8.3 Females and Males of Reproductive Potential
Infertility
There are no data available in humans. Female fertility may be impaired based on animal studies demonstrating adverse effects of zoledronic acid on fertility parameters [see Nonclinical Toxicology (13.1)].
8.4 Pediatric Use
Zoledronic Acid Injection is not indicated for use in children.
The safety and effectiveness of zoledronic acid was studied in a one-year active controlled trial of 152 pediatric subjects (74 receiving zoledronic acid). The enrolled population was subjects with severe osteogenesis imperfecta, aged 1 to 17 years, 55% male, 84% Caucasian, with a mean lumbar spine BMD of 0.431 gm/cm2, which is 2.7 standard deviations below the mean for age-matched controls (BMD Z-score of -2.7). At one year, increases in BMD were observed in the zoledronic acid treatment group. However, changes in BMD in individual patients with severe osteogenesis imperfecta did not necessarily correlate with the risk for fracture or the incidence or severity of chronic bone pain. The adverse events observed with zoledronic acid use in children did not raise any new safety findings beyond those previously seen in adults treated for Paget's disease of bone including osteonecrosis of the jaw (ONJ) and renal impairment. However, adverse reactions seen more commonly in pediatric patients included pyrexia (61%), arthralgia (26%), hypocalcemia (22%) and headache (22%). These reactions, excluding arthralgia, occurred most frequently within three days after the first infusion and became less common with repeat dosing. No cases of ONJ or renal impairment were observed in this study. Because of long-term retention in bone, Zoledronic Acid Injection should only be used in children if the potential benefit outweighs the potential risk.

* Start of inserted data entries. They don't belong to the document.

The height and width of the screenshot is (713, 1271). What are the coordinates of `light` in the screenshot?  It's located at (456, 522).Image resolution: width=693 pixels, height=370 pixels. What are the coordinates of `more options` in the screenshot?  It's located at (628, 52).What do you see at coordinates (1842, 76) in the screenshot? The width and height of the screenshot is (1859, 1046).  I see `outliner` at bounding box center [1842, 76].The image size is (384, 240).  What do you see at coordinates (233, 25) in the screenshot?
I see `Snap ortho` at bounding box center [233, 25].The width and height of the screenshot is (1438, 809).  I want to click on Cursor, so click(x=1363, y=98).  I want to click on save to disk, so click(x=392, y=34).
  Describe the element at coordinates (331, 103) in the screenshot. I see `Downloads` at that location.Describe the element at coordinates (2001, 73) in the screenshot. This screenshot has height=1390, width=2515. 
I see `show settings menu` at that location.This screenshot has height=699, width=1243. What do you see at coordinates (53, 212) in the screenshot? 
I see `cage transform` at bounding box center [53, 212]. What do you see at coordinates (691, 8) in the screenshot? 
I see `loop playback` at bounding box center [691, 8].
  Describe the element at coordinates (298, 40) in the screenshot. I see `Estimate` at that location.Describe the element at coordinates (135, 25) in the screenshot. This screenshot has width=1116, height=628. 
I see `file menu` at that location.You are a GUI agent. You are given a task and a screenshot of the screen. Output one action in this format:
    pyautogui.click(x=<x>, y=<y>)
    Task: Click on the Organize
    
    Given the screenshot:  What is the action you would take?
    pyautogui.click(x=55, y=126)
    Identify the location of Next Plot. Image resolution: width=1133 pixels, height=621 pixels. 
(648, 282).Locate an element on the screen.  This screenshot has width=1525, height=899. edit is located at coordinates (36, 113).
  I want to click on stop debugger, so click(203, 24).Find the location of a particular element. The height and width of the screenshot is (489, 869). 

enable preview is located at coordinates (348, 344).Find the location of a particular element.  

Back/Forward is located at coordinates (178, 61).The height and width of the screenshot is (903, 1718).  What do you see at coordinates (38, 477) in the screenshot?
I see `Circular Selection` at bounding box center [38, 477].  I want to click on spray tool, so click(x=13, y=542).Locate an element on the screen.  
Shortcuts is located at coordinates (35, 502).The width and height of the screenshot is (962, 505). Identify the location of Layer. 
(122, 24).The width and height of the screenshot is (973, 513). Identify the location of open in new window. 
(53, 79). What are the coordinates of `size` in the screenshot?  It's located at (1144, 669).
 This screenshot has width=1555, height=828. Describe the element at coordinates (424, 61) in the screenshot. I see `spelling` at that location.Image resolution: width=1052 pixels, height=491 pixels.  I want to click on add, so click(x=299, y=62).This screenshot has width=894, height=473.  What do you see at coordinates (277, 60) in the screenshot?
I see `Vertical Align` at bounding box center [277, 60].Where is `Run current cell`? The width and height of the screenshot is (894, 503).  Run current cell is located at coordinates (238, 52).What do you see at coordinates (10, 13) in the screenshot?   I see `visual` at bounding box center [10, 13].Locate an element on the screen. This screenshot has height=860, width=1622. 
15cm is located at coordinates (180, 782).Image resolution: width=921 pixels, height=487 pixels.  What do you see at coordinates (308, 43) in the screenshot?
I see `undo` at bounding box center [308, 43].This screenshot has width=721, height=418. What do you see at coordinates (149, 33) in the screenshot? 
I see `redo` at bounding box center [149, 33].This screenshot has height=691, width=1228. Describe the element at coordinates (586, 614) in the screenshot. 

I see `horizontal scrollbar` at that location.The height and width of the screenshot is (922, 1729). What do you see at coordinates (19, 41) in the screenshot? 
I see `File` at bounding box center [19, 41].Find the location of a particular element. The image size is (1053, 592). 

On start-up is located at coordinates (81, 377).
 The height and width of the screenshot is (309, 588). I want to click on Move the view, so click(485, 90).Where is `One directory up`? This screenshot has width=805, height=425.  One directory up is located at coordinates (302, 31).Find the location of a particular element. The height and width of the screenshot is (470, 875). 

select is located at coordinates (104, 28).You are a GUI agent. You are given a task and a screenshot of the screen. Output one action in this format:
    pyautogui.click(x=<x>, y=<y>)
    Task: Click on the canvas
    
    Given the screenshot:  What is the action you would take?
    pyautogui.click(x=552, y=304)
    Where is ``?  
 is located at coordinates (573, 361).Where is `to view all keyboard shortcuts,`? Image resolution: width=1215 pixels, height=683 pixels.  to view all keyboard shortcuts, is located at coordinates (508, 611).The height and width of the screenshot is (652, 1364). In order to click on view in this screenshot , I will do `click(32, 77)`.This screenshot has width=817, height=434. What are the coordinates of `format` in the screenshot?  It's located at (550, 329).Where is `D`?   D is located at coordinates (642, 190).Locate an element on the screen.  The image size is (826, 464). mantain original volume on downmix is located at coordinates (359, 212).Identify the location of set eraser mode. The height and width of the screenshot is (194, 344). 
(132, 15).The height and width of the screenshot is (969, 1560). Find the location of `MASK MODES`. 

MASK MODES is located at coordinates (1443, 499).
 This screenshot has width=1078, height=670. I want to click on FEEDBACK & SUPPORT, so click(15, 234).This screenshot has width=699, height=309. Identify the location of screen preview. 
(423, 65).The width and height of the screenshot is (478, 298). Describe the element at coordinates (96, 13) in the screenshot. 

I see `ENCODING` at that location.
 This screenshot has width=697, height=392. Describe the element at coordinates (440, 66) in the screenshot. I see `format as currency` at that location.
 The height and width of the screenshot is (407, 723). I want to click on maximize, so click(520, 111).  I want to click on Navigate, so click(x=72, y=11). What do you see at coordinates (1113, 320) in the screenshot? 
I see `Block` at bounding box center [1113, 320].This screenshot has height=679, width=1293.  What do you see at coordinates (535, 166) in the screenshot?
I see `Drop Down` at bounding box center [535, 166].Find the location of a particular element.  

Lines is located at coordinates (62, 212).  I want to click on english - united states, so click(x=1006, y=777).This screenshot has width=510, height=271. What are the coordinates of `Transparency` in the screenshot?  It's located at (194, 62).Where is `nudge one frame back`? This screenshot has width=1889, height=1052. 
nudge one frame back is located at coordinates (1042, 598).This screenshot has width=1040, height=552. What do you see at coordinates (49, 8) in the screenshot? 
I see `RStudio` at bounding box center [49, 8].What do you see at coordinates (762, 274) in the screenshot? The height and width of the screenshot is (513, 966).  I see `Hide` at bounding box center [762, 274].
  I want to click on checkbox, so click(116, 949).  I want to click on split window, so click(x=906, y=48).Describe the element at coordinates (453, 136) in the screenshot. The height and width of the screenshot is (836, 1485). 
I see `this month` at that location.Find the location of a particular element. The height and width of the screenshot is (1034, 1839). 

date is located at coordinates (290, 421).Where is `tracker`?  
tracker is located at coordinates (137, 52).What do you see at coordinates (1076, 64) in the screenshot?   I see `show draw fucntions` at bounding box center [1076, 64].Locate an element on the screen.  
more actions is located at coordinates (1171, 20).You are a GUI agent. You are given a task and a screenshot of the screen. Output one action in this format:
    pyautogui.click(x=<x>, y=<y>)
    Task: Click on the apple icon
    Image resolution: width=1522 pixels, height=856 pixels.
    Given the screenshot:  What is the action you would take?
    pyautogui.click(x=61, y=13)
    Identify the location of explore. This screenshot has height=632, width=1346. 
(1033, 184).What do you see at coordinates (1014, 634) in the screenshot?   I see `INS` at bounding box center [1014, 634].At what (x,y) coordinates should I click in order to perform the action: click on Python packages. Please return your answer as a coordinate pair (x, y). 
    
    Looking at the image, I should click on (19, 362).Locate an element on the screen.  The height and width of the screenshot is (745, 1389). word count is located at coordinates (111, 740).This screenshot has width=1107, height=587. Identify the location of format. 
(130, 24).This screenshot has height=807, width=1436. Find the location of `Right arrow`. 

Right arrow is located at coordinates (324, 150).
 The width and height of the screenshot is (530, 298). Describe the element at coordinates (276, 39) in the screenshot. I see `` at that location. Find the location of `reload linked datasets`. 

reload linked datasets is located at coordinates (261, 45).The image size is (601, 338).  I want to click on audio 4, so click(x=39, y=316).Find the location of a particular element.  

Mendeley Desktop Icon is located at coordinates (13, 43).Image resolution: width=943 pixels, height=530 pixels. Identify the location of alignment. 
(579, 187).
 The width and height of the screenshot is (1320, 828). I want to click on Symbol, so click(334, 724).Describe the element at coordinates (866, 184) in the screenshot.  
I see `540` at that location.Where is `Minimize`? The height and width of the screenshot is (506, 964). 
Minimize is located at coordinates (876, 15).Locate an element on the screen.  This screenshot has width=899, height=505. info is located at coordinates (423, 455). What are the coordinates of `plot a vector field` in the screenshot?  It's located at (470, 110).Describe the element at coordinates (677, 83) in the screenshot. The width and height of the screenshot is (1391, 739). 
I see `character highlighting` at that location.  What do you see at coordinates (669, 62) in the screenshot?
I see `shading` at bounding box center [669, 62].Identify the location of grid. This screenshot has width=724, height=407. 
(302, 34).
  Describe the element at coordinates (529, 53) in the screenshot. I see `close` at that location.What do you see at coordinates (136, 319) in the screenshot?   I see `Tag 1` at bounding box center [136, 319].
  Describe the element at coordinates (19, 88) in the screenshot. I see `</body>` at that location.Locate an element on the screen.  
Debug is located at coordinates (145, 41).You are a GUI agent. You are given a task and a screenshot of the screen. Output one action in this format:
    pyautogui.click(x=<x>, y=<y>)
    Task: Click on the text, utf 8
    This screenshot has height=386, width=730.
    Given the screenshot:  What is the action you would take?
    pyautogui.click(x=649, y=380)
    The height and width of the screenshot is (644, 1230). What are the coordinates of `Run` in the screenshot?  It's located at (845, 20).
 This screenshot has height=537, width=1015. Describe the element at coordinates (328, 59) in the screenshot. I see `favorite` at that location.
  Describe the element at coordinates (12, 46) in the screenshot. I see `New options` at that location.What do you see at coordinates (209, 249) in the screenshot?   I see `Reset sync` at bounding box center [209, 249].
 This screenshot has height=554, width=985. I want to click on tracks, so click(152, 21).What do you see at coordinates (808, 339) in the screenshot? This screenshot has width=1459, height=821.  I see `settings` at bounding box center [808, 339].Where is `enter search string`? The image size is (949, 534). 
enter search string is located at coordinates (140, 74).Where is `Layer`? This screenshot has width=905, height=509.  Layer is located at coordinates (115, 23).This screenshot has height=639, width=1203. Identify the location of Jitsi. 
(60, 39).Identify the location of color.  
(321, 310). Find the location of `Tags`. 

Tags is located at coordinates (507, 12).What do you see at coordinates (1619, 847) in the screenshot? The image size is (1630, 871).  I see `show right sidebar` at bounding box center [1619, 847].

Plasma zoledronic acid concentration data was obtained from 10 patients with severe osteogenesis imperfecta (4 in the age group of 3 to 8 years and 6 in the age group of 9 to 17 years) infused with 0.05 mg/kg dose over 30 minutes. Mean Cmax and AUC(0-last) was 167 ng/mL and 220 ng.h/mL respectively. The plasma concentration time profile of zoledronic acid in pediatric patients represent a multi-exponential decline, as observed in adult cancer patients at an approximately equivalent mg/kg dose.
8.5 Geriatric Use
Of the patients receiving Zoledronic Acid Injection in the Paget's disease studies, 132 patients were 65 years of age or over, while 68 patients were at least 75 years of age.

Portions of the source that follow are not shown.